Only a number is wanted: how many lines in the listing contain the word "Locate"?
◆ ◆ ◆ ◆ ◆ ◆ ◆
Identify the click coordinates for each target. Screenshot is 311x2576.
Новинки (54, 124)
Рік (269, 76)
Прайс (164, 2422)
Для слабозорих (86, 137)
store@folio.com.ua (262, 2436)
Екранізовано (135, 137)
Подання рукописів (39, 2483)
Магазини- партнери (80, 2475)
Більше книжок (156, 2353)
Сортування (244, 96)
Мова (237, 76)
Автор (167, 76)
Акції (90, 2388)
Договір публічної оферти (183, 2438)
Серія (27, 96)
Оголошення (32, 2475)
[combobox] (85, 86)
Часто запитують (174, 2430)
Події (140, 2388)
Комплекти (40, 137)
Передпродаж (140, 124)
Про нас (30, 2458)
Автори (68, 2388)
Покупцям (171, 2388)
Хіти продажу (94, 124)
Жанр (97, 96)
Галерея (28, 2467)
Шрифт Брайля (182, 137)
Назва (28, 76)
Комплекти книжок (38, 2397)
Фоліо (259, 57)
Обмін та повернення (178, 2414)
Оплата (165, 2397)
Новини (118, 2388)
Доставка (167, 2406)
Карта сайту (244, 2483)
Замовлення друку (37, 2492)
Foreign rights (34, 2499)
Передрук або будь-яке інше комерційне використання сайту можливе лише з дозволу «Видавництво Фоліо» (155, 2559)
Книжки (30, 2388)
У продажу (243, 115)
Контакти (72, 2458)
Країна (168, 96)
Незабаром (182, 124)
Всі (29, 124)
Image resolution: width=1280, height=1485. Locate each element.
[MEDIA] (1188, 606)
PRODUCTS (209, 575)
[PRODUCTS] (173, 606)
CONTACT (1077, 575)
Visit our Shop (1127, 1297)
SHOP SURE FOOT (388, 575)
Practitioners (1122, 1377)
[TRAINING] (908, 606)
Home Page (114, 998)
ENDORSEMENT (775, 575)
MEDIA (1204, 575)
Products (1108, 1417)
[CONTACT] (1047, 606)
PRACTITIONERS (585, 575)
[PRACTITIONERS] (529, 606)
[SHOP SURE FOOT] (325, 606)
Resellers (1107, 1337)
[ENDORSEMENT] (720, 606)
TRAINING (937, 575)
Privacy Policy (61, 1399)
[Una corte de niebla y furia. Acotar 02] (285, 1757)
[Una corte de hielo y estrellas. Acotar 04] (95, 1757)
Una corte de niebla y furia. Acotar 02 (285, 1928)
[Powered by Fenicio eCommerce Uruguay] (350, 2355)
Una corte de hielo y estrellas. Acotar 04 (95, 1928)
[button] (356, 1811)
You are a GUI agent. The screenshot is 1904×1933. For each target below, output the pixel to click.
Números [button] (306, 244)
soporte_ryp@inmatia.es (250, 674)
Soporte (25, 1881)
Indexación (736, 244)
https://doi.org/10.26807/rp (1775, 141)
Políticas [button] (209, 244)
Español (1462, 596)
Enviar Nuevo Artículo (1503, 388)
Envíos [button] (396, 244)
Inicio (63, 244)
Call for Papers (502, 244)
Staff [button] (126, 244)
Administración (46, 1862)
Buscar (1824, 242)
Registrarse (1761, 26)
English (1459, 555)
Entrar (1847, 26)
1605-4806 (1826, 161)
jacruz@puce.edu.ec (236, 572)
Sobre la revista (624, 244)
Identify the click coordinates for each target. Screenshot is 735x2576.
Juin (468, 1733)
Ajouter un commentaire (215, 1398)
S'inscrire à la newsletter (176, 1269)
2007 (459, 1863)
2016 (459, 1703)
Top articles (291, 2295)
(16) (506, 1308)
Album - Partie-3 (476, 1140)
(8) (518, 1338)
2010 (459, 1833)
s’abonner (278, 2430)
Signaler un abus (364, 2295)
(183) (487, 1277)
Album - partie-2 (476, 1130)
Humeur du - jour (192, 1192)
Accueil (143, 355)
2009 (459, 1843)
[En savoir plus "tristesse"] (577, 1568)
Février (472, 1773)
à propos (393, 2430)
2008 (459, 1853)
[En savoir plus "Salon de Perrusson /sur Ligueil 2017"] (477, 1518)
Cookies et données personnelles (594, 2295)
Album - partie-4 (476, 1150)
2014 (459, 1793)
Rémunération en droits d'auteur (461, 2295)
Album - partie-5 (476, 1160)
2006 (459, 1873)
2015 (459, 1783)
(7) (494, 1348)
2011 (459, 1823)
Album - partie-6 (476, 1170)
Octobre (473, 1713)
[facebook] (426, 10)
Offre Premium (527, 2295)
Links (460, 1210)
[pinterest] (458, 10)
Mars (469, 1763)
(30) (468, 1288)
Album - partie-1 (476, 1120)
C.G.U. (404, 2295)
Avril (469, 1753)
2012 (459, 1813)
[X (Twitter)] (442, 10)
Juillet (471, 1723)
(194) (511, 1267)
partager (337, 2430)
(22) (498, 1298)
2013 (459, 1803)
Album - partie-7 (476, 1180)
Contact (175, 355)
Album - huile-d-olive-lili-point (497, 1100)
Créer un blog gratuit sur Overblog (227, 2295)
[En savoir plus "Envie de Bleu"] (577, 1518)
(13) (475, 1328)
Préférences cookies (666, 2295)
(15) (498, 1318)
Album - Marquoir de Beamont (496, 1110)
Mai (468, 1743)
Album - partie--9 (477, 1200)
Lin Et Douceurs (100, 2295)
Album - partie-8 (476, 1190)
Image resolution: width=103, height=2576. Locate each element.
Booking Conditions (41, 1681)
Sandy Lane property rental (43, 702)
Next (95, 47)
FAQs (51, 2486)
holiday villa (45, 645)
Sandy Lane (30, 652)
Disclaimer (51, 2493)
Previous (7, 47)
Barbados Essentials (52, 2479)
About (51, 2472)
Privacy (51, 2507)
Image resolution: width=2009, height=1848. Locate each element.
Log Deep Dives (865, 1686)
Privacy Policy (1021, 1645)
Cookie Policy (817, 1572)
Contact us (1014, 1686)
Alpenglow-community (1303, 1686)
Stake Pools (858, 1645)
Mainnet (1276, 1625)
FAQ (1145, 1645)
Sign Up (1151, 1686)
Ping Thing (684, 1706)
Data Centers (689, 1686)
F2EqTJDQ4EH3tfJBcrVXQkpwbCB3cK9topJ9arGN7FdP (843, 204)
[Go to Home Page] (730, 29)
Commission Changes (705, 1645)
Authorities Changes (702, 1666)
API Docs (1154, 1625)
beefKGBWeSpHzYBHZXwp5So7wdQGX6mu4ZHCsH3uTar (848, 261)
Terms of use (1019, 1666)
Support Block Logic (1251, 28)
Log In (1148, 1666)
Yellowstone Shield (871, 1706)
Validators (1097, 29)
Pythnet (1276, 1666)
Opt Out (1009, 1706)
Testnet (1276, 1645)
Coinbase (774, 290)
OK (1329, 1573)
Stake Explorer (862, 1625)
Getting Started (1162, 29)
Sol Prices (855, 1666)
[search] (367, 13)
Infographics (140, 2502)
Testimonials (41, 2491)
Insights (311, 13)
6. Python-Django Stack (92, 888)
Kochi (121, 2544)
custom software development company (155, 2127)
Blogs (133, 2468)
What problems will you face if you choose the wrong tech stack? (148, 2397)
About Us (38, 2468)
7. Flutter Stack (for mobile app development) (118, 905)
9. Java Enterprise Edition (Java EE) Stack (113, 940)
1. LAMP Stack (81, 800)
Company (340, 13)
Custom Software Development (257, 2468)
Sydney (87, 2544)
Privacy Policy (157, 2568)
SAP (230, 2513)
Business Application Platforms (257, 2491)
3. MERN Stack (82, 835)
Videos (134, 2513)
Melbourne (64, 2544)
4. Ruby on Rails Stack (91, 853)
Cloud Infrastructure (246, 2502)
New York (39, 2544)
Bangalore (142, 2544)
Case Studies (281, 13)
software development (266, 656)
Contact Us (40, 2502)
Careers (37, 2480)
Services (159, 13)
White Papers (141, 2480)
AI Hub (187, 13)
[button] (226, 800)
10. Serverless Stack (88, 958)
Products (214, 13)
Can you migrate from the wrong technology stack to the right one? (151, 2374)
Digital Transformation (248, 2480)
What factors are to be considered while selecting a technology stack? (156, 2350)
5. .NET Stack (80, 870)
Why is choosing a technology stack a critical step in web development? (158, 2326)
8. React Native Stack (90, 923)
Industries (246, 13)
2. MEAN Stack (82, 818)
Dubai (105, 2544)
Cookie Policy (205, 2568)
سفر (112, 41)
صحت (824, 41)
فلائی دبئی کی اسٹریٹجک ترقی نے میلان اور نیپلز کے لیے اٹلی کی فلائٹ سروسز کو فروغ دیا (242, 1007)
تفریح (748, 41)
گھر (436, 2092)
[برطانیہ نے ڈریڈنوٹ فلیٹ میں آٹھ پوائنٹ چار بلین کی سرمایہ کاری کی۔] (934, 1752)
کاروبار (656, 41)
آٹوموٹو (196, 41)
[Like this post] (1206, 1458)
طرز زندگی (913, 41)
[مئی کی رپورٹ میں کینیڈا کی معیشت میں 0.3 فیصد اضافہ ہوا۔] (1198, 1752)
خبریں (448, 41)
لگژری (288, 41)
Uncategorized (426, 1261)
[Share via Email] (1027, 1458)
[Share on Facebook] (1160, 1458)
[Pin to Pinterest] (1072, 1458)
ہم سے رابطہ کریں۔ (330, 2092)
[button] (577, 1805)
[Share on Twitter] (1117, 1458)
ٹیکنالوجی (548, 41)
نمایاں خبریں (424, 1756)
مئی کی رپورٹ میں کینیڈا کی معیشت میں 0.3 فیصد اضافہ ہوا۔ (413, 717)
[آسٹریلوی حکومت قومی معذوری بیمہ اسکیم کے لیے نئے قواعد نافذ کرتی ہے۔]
◆ ◆ ◆ ◆ ◆ ◆ ◆
* _Reply_:
3